THUMS is not required to provide the benefits described in this Summary. However, if it

does provide them, it must meet certain legal requirements. You must be fully informed of

the benefits being provided, and your rights regarding these benefits under ERISA. ERISA

was signed into law to provide additional protection for workers covered under any benefit

plan. Your rights, as specified by law, are described as follows:

In addition to these pages describing your benefits, you will receive, where applicable, a

summary of the Plan's annual financial reports. The Plan Administrator is required by law

to furnish each participant with a copy of this summary annual report. You have the right

to examine all documents relating to your Plan (such as insurance contracts, trust

agreements, and Plan texts). They are available for examination without charge from the

Plan Administrator, and they are the governing documents in all cases. You can receive a

copy of any of these documents for a reasonable charge by sending a written request to the

Plan Administration address. If you should request any documents in writing from the Plan

Administrator and not receive them within 30 days (unless the delay is beyond the control

of the Plan Administrator), you have the right to file suit in a federal court. THUMS may

be required to pay a fine of up to $110 a day for each day of delay.

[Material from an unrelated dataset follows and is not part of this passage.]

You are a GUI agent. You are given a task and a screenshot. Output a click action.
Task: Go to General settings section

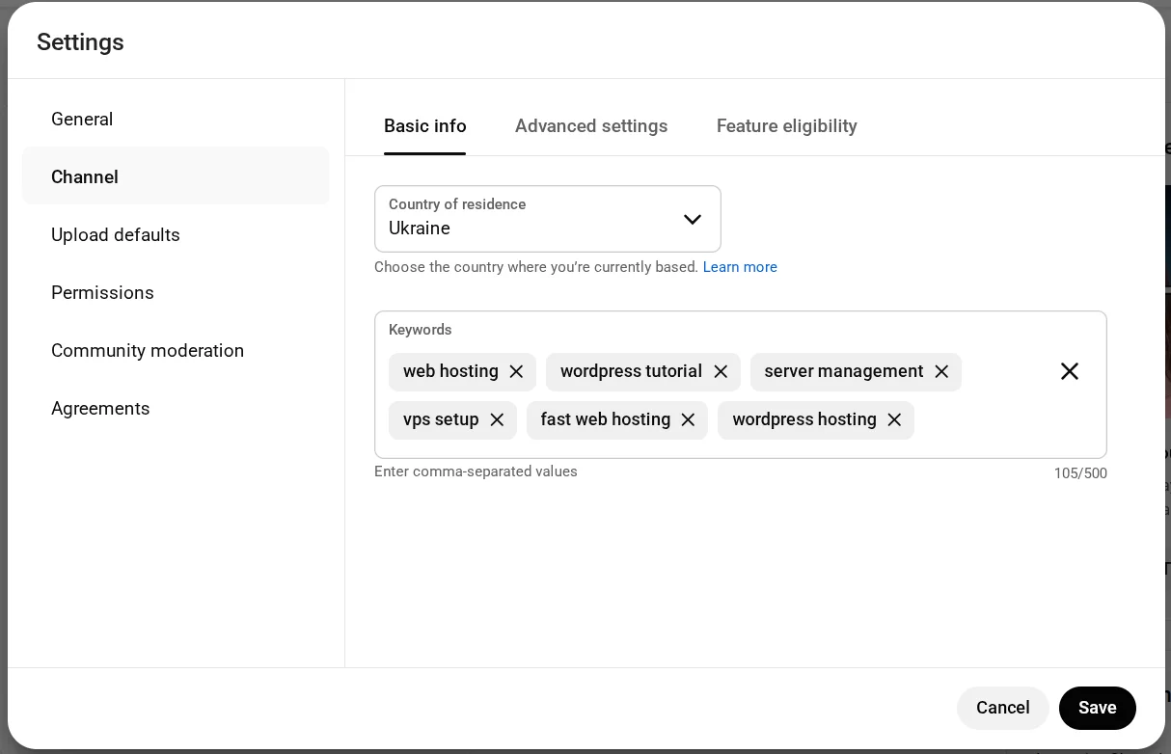(x=82, y=120)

You also have the right to expect that the persons who are responsible for the operation of

the Plan act prudently and in the best interests of all Plan participants. These persons are

called fiduciaries. It is a THUMS policy that the Plan’s fiduciaries act in the best interest

of the Plan’s participants, and they will continue to do so. However, if a fiduciary violates

the requirements of ERISA, he or she may be removed and required to pay any losses to

the Plan caused by his or her imprudence.

If your application for a Plan benefit is denied, in whole or in part, you must receive a

written explanation of the reason for the denial. You have the right to have your claim

reviewed and reconsidered. If your benefit is denied improperly, you have the right to file

suit in a federal or state court. If Plan fiduciaries are misusing funds, you have the right to

file suit in a federal court, or request assistance from the United States Department of

Labor. THUMS will not (and cannot) dismiss you or discriminate against you to prevent

you from obtaining Plan benefits, or for exercising any of your rights under ERISA.

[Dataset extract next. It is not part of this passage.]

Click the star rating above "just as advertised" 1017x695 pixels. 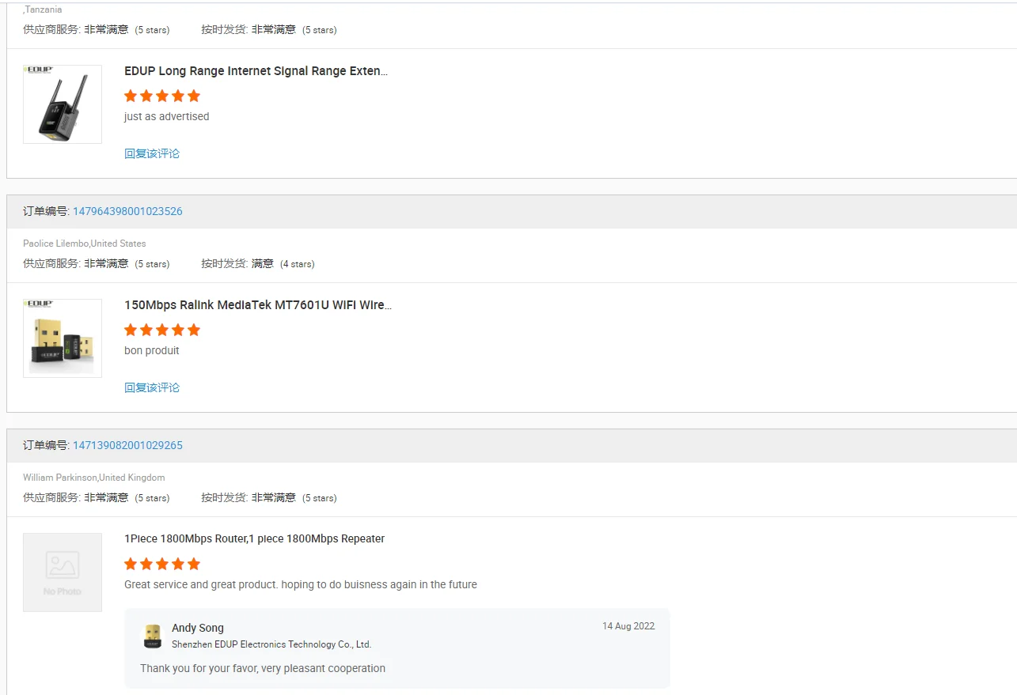tap(162, 96)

If you file suit in a court, the court will decide who will pay the court costs and legal fees.

If you are successful, the court may order the person you have sued to pay these costs and

fees. If you lose, the court may order you to pay these costs and fees, for example, if it

finds your claim is frivolous. If you need additional information, or have any questions

about your benefits, contact the Plan Administrator at the Plan Administration address. If

you have any questions about this statement or your rights under ERISA, contact the

nearest area office of the United States Pension and Welfare Benefits Administration,

United States Department of Labor, listed in your telephone directory, or the Division of

Technical Assistance and Inquiries, Pension and Welfare Benefits Administration, United

States Department of Labor, 200 Constitution Avenue NW, Washington, D.C. 20210.

27

Once each year, you may make a written request to the Plan Administrator at the Plan

Administration address for a statement telling you whether you have a Vested benefit and,

if so, what your benefit payments would be at normal retirement age if you stopped

working under the Plan now. If you do not have a Vested benefit, the statement will tell

you how many more years you will have to work to become Vested in your benefit. You

may not request this information more than once each year.